International standardization bodies (e.g., IEEE, ISO) are actively formulating quality and risk management standards for medical AI. More specifically, the IEC has become a major hub for these efforts. The technical committee TC 62 (Electrical equipment in medical practice) and its subcommittees are particularly active, with project teams (e.g., PT 63450 on AI-enabled medical device safety and PT 63521 on the AI lifecycle) and advisory groups like the Software Network and Artificial Intelligence Advisory Group (SNAIG) leading the development of new standards for AIMD applications. Academic debates center on adapting ISO/IEC 62304 for machine learning software lifecycles and augmenting ISO 14155 with AI-specific validation methodologies. These efforts collectively advance the emerging discipline of “AIMD regulatory science.” Xue et al. contribute a risk-stratified AI governance framework, offering actionable guidance for developing adaptive regulatory systems (86). To bridge theory and practice, researchers emphasize tripartite collaboration among regulators, academia, and industry. Exemplary initiatives include FDA’s Digital Health Center workshops on AI validation and real-world performance monitoring, and MFDS’s leadership in promoting international regulatory harmonization through IMDRF (87, 88). Liu et al. conducted a systematic survey of 32 representative AIMD enterprises, employing descriptive statistical analysis to identify systemic quality management deficiencies. Their findings provide both targeted improvement recommendations for manufacturers and evidence-based support for regulatory standard development (85).

Collectively, academic research has established a multidimensional analytical framework for AIMD regulation, spanning macro-level policy comparisons to micro-level technical specifications. These contributions furnish critical evidence and innovative perspectives for the continuous refinement of regulatory policies.

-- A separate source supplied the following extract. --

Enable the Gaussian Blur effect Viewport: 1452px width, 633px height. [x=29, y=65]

Traditional medical device regulations assume that the algorithms of products are basically fixed after they are launched on the market, but AI software with self-learning capabilities breaks this assumption. If an AI diagnostic software continues to update its model parameters by learning new case data after its launch, its performance may gradually improve, but unforeseen changes may also occur. Most of the current regulatory systems have not yet fully covered this kind of “continuously evolving” product. Regulatory authorities often choose to require enterprises to lock the algorithm when going public. For instance, both China’s NMPA and Japan’s PMDA tend to approve the version of the “locking” algorithm (89). Although this ensures the certainty of the products on the market, it also weakens the capabilities and advantages of AI technology in an intangible way. Meanwhile, if the manufacturer does have significant improvements and needs to reapply, the process is lengthy and not conducive to timely correcting algorithm defects or deviations. Although the FDA’s PCCP and Japan’s PACMP offer a solution, that is, to pre-approve change plans, these mechanisms are still in their infancy and there are still urgent problems to be solved, such as the difficulty in determining the scope of algorithm changes, assessing the risks of algorithm changes, and verifying continuous learning algorithms. At present, how to allow the dynamic evolution of AI algorithms under the premise of security and controllability remains a prominent problem faced by regulators (34).

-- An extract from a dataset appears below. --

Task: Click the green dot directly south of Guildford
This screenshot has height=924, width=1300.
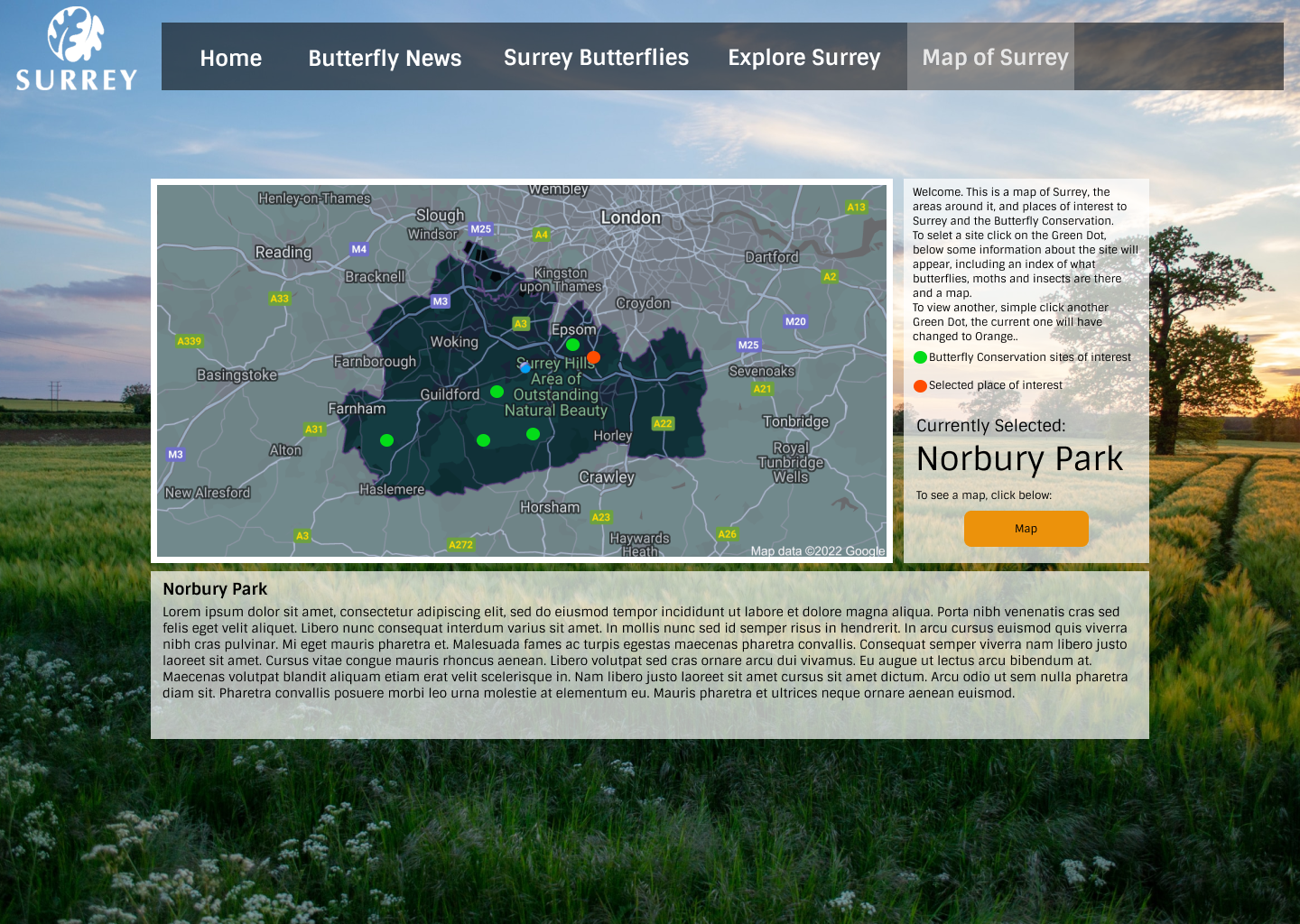Action: pos(483,440)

The performance of AIMD is often measured by indicators such as accuracy rate, sensitivity and AUC. Although these indicators can reflect the algorithm’s ability to detect diseases, they do not necessarily directly equate to clinical benefits. For instance, an imaging AI detects more tiny lesions, but does it truly improve the prognosis of patients? There is a complex causal chain. However, the current approval focuses more on technical performance and has limited coverage of clinical effects. Therefore, professional institutions and regulatory systems are putting forward corresponding management suggestions. In the 510(k) of the United States, many AI software are approved only based on retrospective data and there is no evidence of prospective randomized controlled trials. This is undoubtedly related to ethics and implementation difficulties, but it also means that some products lack rigorous evidence to verify their long-term safety and effectiveness when they are launched on the market. There are also limitations in risk capture such as adverse event monitoring and regular reporting after listing. Especially when the software has no hardware carrier and is widely distributed, the adverse event reporting system of traditional devices is difficult to detect the decline in algorithm performance or incorrect patterns in a timely manner. Therefore, some comments suggest that the current regulatory system may underestimate the actual risks of certain AIMD. This is a limitation that regulators must face up to and needs to be compensated for by strengthening post-listing research and evidence collection. For instance, enterprises are required to conduct real-world performance research within a certain period after going public and submit the results to the regulatory authorities for review (90). However, as of now, except for a few countries attempting real-world data as a supplement, such as the real-world pilot in Hainan, China, there is still a general lack of a systematic post-market evaluation mechanism for AIMD globally (91).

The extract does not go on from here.